Peux-tu te présenter en quelques lignes, comme photographe, mais pourquoi pas sur ta vie en dehors de la photographie?

Je suis un photographe canadien basé à Montréal au Québec. J’ai 33 ans et j’ai plongé dans la photographie dès l’adolescence. J’exerce le métier de photographe professionnel depuis près de 15 ans. Photographe indépendant, je multiplie les assignations photographiques dans le domaine du voyage et du tourisme.

Paysages naturels, scènes urbaines, portraits reportages, photo d’aventure et photo culinaire occupent mon emploi du temps.
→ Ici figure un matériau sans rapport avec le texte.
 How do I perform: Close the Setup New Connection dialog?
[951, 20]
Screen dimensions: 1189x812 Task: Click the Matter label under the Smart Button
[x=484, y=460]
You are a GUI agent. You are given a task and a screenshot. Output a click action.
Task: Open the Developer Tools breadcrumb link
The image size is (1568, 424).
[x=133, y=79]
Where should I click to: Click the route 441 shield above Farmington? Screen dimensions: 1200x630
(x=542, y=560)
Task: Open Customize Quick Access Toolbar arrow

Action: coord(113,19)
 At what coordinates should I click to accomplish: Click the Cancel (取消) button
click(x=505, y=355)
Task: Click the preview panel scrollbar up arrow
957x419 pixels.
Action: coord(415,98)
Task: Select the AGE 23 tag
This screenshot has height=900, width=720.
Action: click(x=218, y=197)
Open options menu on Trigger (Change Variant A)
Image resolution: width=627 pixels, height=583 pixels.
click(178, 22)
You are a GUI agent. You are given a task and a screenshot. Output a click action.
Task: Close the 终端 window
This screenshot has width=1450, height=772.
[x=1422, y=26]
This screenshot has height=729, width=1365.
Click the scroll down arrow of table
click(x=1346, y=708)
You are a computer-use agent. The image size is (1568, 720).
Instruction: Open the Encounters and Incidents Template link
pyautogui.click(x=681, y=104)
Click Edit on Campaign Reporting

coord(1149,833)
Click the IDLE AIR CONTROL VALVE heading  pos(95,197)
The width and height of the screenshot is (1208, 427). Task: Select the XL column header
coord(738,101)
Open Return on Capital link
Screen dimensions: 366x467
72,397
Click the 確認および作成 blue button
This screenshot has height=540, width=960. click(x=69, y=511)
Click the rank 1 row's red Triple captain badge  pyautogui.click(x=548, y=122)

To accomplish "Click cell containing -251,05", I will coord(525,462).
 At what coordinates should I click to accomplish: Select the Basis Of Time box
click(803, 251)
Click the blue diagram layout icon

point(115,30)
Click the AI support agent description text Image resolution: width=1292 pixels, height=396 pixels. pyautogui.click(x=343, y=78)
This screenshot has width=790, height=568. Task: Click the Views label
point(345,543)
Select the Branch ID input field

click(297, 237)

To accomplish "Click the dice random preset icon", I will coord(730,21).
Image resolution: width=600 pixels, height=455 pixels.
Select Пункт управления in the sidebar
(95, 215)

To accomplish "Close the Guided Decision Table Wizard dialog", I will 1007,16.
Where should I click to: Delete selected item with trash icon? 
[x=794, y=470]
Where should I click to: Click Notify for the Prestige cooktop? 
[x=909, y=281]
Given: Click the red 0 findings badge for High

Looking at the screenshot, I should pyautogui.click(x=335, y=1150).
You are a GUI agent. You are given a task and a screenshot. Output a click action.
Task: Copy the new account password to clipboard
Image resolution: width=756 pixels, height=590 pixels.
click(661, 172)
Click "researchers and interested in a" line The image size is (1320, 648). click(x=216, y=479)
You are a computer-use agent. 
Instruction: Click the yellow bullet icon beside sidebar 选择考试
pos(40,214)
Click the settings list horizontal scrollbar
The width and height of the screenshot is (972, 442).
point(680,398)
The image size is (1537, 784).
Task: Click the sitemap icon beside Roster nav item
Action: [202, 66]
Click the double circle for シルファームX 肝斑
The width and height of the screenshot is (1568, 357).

Tout ce qui peut enrichir l’expérience d’une destination finalement… C’est très varié et les lignes directrices de mes assignations me sont dictées par les besoins de mes nombreux clients. En fait, je travaille à près de 90% sur commande. Ces projets sont surtout commandés par des clients établis au Canada, aux États-Unis et en Europe.

Parallèlement à ma carrière de photographe commercial, je suis auteur de livre de photographie et chroniqueur en photo de voyage. Même dans mes temps libre et mes activités personnelles, la photo n’est jamais bien loin. J’adore partir sur des petites virées photo en compagnie de ma blonde. En d’autres mots, si la photo n’est pas dans ma vie, c’est que je dors… Et il m’arrive d’en rêver !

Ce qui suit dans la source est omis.